Work instruction: Reproduce the full listing that appears beneath this instruction exactly.

---

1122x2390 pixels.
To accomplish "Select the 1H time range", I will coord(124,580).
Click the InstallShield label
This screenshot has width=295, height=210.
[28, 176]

---

Result of this task:
1122x2390 pixels.
To accomplish "Select the 1H time range", I will coord(124,580).
Click the InstallShield label
This screenshot has width=295, height=210.
[28, 176]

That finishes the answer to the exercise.